Inserita nel capitolo sulle patologie mentali, il gioco compulsivo è entrato a far parte dell’International classification of diseases (Icd), l’elenco ufficiale delle malattie aggiornato oggi nell’undicesima edizione rilasciata dall’Oms. Secondo il nuovo elenco, che contiene oltre 55mila diverse voci, la dipendenza da gioco digitale consiste in “una serie di comportamenti persistenti o ricorrenti che prendono il sopravvento sugli altri interessi della vita”.
Per arrivare a una diagnosi, occorre che ricorrano tre elementi. Innanzitutto, il gioco deve avere la precedenza sulle altre attività, nella convinzione che queste rivestano minore importanza. Il secondo elemento è il controllo alterato del comportamento: il gioco infatti continua, o addirittura peggiora, anche in presenza di conseguenze negative. Infine, terza caratteristica è la presenza di angoscia, stress e difficoltà nell’adempiere alle normali occupazioni personali, familiari, di studio o di lavoro.
Un quadro clinico molto simile alla dipendenza da sostanze stupefacenti, come rilevano da tempo i genitori preoccupati di fronte a figli letteralmente “drogati” di videogame. I ricercatori dell’Organizzazione mondiale della sanità precisano che l’impatto negativo deve perdurare per almeno un anno prima di poter parlare di dipendenza da gioco. “Non si tratta di creare un precedente”, ha spiegato Vladimir Poznyak del dipartimento per la Salute mentale dell’Oms. “Abbiamo deciso di inserire questa nuova patologia sulla base degli ultimi sviluppi delle conoscenze sul tema”.

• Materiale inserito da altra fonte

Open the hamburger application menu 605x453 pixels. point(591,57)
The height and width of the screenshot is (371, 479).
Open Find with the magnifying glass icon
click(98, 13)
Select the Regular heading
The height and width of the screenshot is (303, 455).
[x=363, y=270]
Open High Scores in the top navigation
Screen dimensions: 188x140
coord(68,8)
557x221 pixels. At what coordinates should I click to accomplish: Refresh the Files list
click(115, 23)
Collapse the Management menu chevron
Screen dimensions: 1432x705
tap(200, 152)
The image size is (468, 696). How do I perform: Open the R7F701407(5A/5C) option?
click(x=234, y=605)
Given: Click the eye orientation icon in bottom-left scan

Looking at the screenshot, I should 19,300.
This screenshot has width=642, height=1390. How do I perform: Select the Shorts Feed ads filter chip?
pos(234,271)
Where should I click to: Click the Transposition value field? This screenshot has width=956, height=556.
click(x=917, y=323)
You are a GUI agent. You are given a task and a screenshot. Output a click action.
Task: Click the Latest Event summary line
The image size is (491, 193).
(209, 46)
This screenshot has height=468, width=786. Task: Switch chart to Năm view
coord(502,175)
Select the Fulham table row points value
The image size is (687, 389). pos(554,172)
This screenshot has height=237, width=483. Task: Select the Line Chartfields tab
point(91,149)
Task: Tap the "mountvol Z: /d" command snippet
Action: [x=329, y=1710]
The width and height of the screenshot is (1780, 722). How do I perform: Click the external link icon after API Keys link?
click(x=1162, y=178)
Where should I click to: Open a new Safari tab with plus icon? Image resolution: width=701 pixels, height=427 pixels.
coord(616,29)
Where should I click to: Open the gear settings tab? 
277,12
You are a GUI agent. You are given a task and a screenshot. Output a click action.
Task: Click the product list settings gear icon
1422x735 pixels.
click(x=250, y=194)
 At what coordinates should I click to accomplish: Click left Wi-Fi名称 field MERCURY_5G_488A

Per l’Oms, la previsione del gaming disorder come una specifica condizione mentale aiuterà governi, familiari e operatori sanitari a individuare con anticipo i rischi di questa condizione. Non ogni bambino appassionato di videogiochi è affetto da una patologia, precisano dall’Oms. La sua inclusione nell’elenco, però, contribuirà ad aiutare chi ne soffre a ricevere un aiuto appropriato.